Selectmen opt to keep single tax rate
By Robert Fucci
At a public hearing for tax classification during the Nov. 7 Board of Selectmen meeting, the Board unanimously agreed the best way to attract new business would be to keep a single tax rate.
Board of Assessors members Robert Nunnemacher, Joyce Sardagnola and Ray Nichols presented the Selectmen with the latest assessment of the town, which is now valued at $1.390 billion.
Nunnemacher said Sutton consists of nearly 86 percent residential property, valued at $1.194 billion. Personal property takes up 5.3 percent of the town, followed by commercial properties at 5 percent and industrial at 3.7 percent.
“I have no desire to change the ratio or split,” Selectman David Hall said. “Leaving it at 1.00 is the right thing to do.”
A classification hearing must be conducted annually to determine whether Sutton should adopt one tax rate for all classes of property or a split rate for residential/open space and commercial/ industrial/personal (CIP) property.
The tax rate presented on Nov. 7 was based on a number of figures, including debt exclusions and new growth. The amount submitted to the Department of Revenue for new growth was $459,945, which was approved by the DOR.

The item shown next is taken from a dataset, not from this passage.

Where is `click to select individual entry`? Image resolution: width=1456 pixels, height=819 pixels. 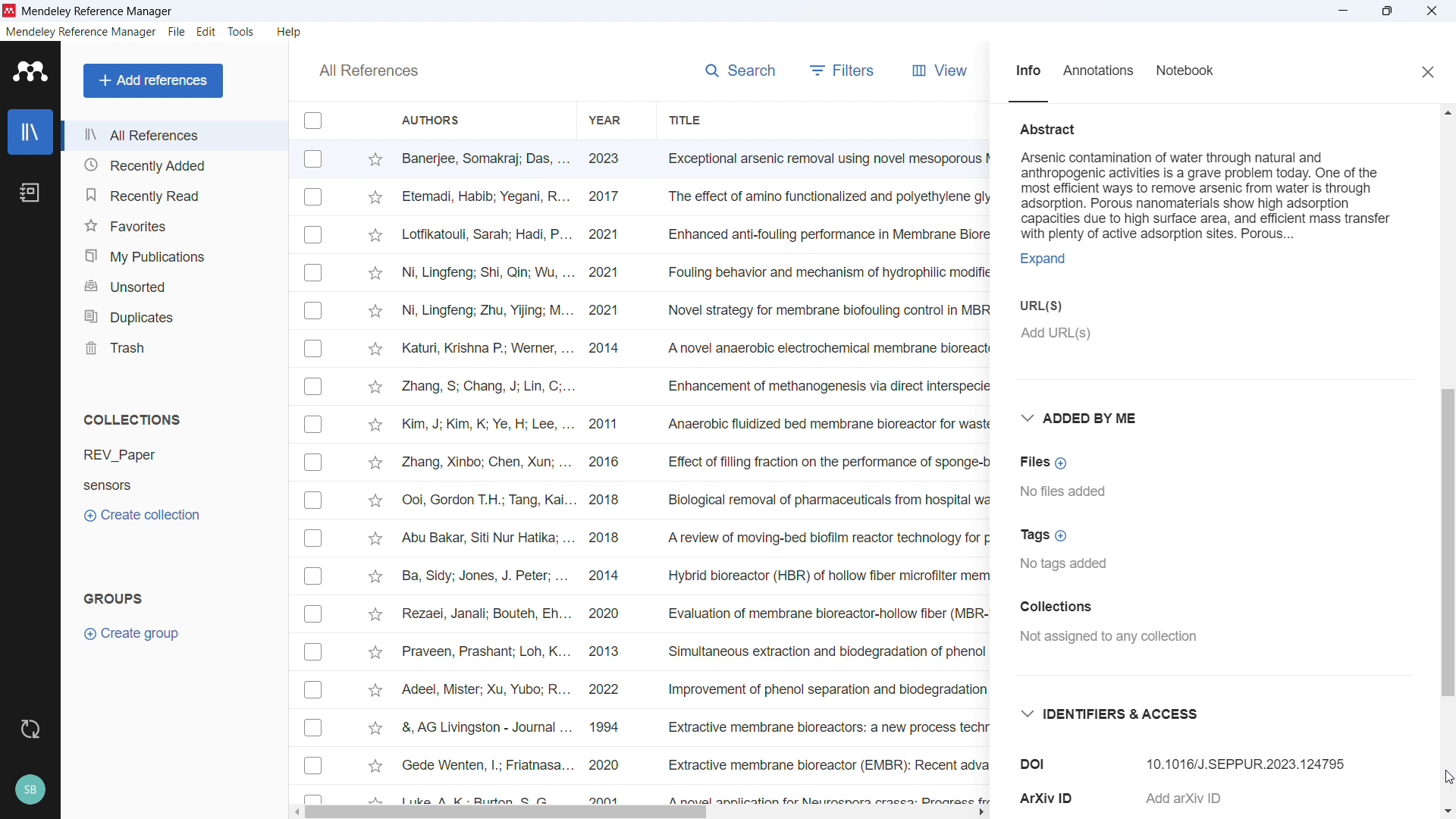 click to select individual entry is located at coordinates (314, 767).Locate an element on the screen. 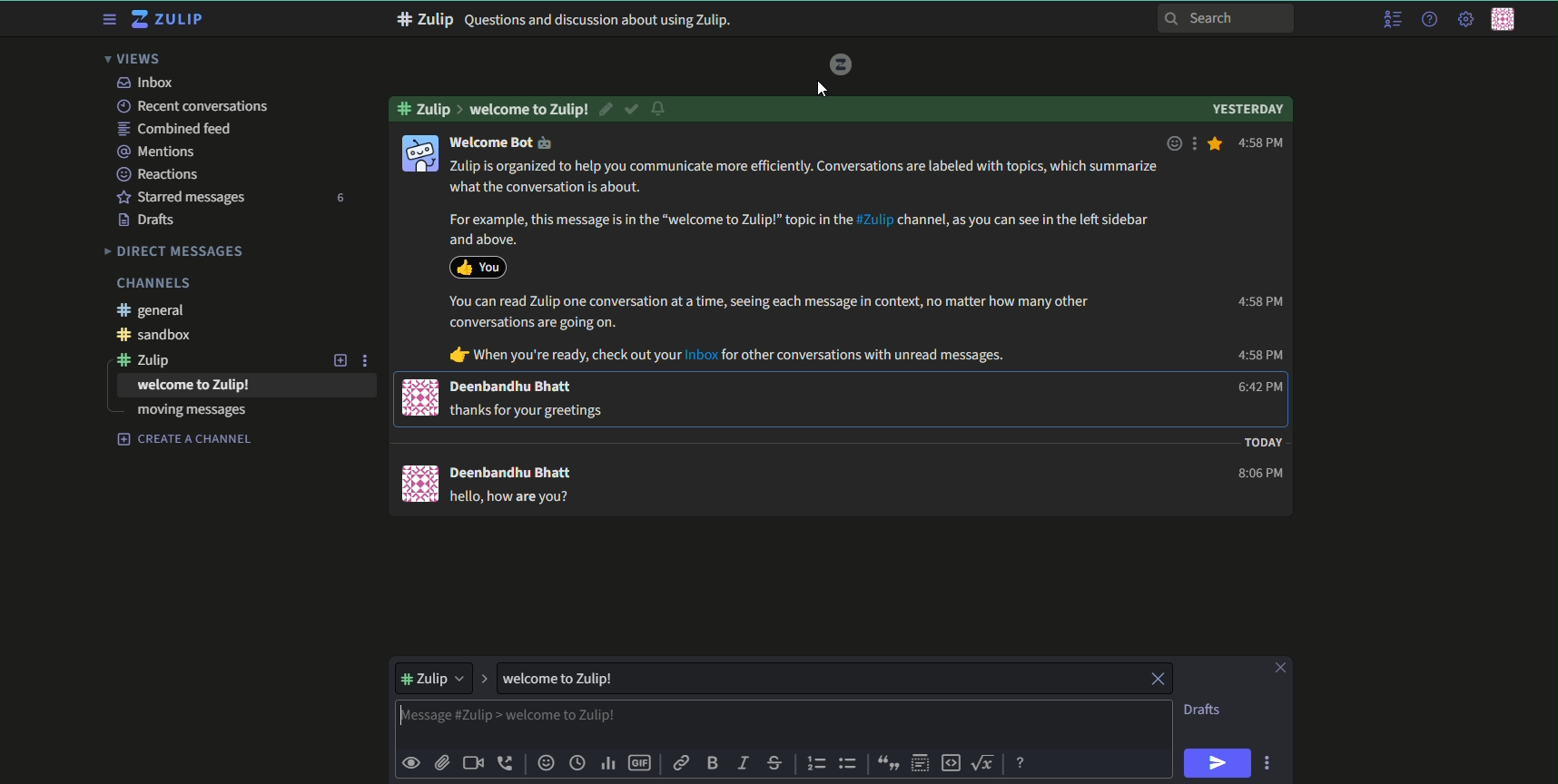 Image resolution: width=1558 pixels, height=784 pixels. Today is located at coordinates (1264, 443).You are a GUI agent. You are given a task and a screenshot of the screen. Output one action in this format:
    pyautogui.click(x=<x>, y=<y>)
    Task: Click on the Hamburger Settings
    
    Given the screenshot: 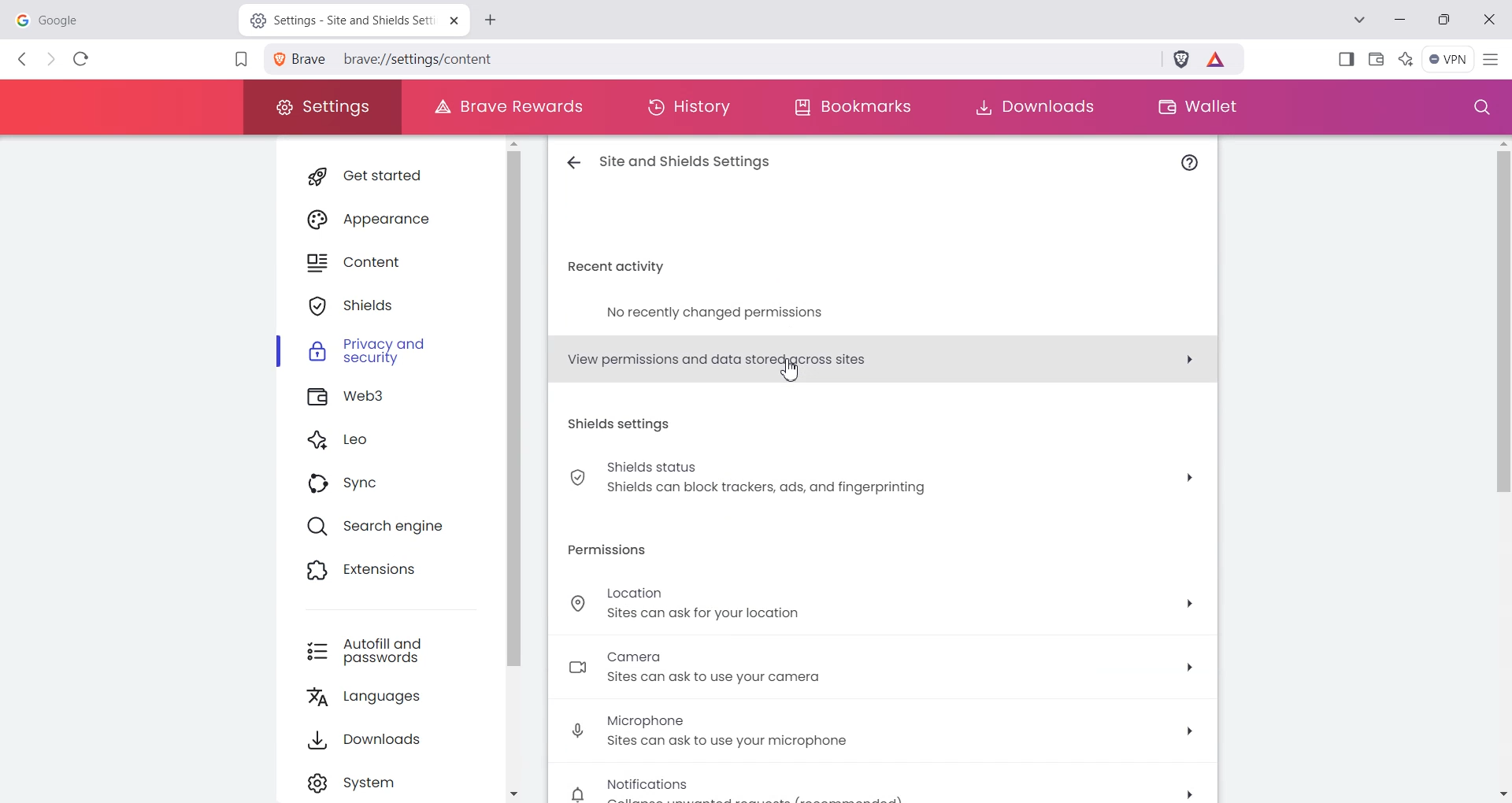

Had the Board gone with a split tax rate, residents would have saved $476. The CIP would have an increase of $2,894.50.
But Board members agreed the minuscule savings for residents would counter the ability to attract new businesses to town.
“I want to keep Sutton business friendly, and keep it attractive to locations on Route 146,” Selectmen Chair Jesse Limanek said. “I would be in favor of equal rate for the upcoming year.”